_WHAT YOU HAVE TO DO_: Can you write out the whole listing exactly?
- Opening Delimiter -
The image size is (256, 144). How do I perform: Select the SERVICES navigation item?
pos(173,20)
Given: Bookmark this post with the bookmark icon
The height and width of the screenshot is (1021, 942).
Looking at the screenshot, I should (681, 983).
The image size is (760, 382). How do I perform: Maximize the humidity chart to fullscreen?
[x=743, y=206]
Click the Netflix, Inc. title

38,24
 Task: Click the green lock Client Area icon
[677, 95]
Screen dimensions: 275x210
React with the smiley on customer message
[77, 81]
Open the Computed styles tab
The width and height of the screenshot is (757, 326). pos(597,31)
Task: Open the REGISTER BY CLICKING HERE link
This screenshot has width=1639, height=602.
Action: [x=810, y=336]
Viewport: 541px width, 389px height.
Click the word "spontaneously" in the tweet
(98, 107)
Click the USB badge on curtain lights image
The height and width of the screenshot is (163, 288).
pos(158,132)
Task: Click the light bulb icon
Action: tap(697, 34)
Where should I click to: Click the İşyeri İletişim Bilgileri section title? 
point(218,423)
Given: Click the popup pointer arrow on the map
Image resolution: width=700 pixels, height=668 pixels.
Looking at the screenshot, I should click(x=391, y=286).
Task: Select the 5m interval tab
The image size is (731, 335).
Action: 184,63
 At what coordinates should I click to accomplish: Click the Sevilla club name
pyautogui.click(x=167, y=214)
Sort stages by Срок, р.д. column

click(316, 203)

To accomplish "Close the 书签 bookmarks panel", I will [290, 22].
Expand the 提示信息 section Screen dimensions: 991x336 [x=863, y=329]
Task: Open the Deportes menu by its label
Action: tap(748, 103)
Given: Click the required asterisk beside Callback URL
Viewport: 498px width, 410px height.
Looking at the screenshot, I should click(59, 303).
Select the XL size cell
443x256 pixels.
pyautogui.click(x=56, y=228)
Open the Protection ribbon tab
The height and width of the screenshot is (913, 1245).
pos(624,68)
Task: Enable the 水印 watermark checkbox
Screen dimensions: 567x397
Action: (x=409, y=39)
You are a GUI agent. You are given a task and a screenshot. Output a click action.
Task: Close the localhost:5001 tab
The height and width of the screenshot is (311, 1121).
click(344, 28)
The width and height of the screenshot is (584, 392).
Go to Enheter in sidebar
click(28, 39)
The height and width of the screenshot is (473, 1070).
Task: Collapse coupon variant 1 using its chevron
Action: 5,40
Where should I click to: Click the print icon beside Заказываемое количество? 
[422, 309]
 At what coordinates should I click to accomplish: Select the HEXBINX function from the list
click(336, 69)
- Closing Delimiter -
_RESULT OF THIS EXERCISE_:
The image size is (256, 144). How do I perform: Select the SERVICES navigation item?
pos(173,20)
Given: Bookmark this post with the bookmark icon
The height and width of the screenshot is (1021, 942).
Looking at the screenshot, I should (681, 983).
The image size is (760, 382). How do I perform: Maximize the humidity chart to fullscreen?
[x=743, y=206]
Click the Netflix, Inc. title

38,24
 Task: Click the green lock Client Area icon
[677, 95]
Screen dimensions: 275x210
React with the smiley on customer message
[77, 81]
Open the Computed styles tab
The width and height of the screenshot is (757, 326). pos(597,31)
Task: Open the REGISTER BY CLICKING HERE link
This screenshot has width=1639, height=602.
Action: [x=810, y=336]
Viewport: 541px width, 389px height.
Click the word "spontaneously" in the tweet
(98, 107)
Click the USB badge on curtain lights image
The height and width of the screenshot is (163, 288).
pos(158,132)
Task: Click the light bulb icon
Action: tap(697, 34)
Where should I click to: Click the İşyeri İletişim Bilgileri section title? 
point(218,423)
Given: Click the popup pointer arrow on the map
Image resolution: width=700 pixels, height=668 pixels.
Looking at the screenshot, I should click(x=391, y=286).
Task: Select the 5m interval tab
The image size is (731, 335).
Action: 184,63
 At what coordinates should I click to accomplish: Click the Sevilla club name
pyautogui.click(x=167, y=214)
Sort stages by Срок, р.д. column

click(316, 203)

To accomplish "Close the 书签 bookmarks panel", I will [290, 22].
Expand the 提示信息 section Screen dimensions: 991x336 [x=863, y=329]
Task: Open the Deportes menu by its label
Action: tap(748, 103)
Given: Click the required asterisk beside Callback URL
Viewport: 498px width, 410px height.
Looking at the screenshot, I should click(59, 303).
Select the XL size cell
443x256 pixels.
pyautogui.click(x=56, y=228)
Open the Protection ribbon tab
The height and width of the screenshot is (913, 1245).
pos(624,68)
Task: Enable the 水印 watermark checkbox
Screen dimensions: 567x397
Action: (x=409, y=39)
You are a GUI agent. You are given a task and a screenshot. Output a click action.
Task: Close the localhost:5001 tab
The height and width of the screenshot is (311, 1121).
click(344, 28)
The width and height of the screenshot is (584, 392).
Go to Enheter in sidebar
click(28, 39)
The height and width of the screenshot is (473, 1070).
Task: Collapse coupon variant 1 using its chevron
Action: 5,40
Where should I click to: Click the print icon beside Заказываемое количество? 
[422, 309]
 At what coordinates should I click to accomplish: Select the HEXBINX function from the list
click(336, 69)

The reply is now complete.